The table below shows the burden estimate for both this renewal notice and the currently approved ICR.

 

There is no explanation for the large change in the burden estimates for 2137-0559 in yesterday’s notice. Comparing the detailed burden information in the notice with the Supporting Document that PHMSA provided to OIRA for the current ICR, there are six information collections missing from the notice:

• Hazardous Materials Train Consist Additional Information (Class I, II, III Railroads) - Section 174.26 (131,042 responses and 10,876 hrs),

• Notification of Hazardous Materials Accidents or Incidents - Class I, II, II Railroad - Section 174.26 (491 responses and 122.75 hrs),

• Creation of Test Records for Emergency System Notification Test (Class I, II, III) – Section (658 responses and 1438 hrs),

• Retention of Test Records for Emergency System Notification Test – Section 174.28(b) (758 responses and 63 hrs),

• Creation of Class III alternative emergency response information plan – Section (388 responses and 1,552 hrs), and

• Retention of Class III alternative emergency response information plan (Retention Only) – Section (388 responses and 32 hrs).

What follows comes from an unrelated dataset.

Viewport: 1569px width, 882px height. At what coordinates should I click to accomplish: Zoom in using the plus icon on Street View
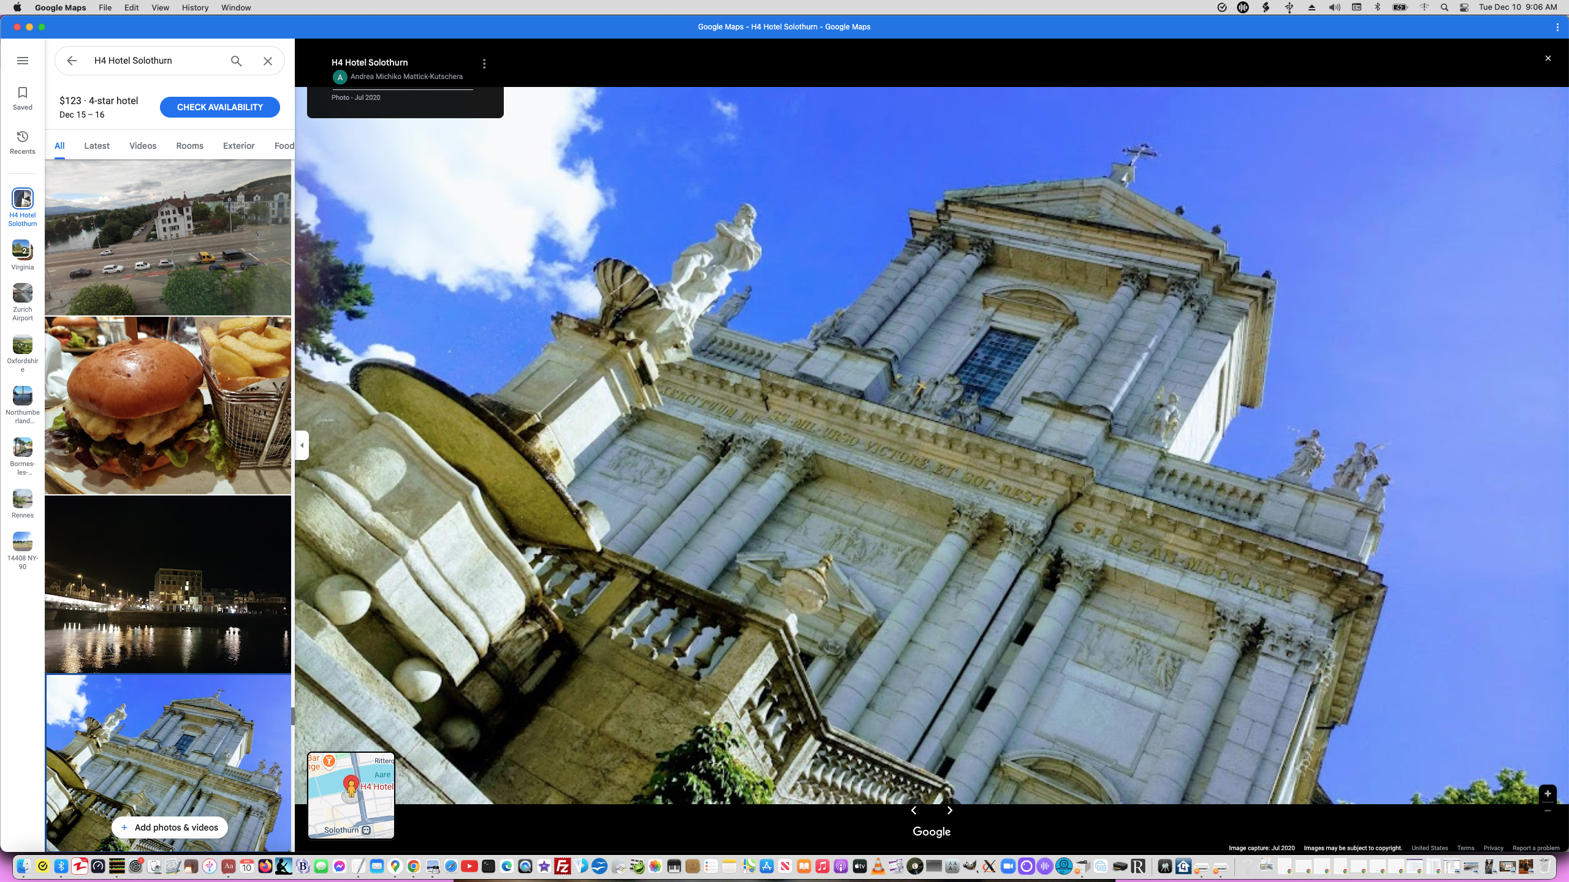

These may have been moved to new ICR. We will be able to tell for sure when PHMSA submits the renewal request to OIRA after the 30-day ICR notice is published.

PHMSA is soliciting public comments on this ICR renewal. Comments may be submitted via the Federal eRulemaking Portal (www.Regulations.gov; Docket #PHMSA-2026-0199). Comments should be submitted by March 31^st, 2026.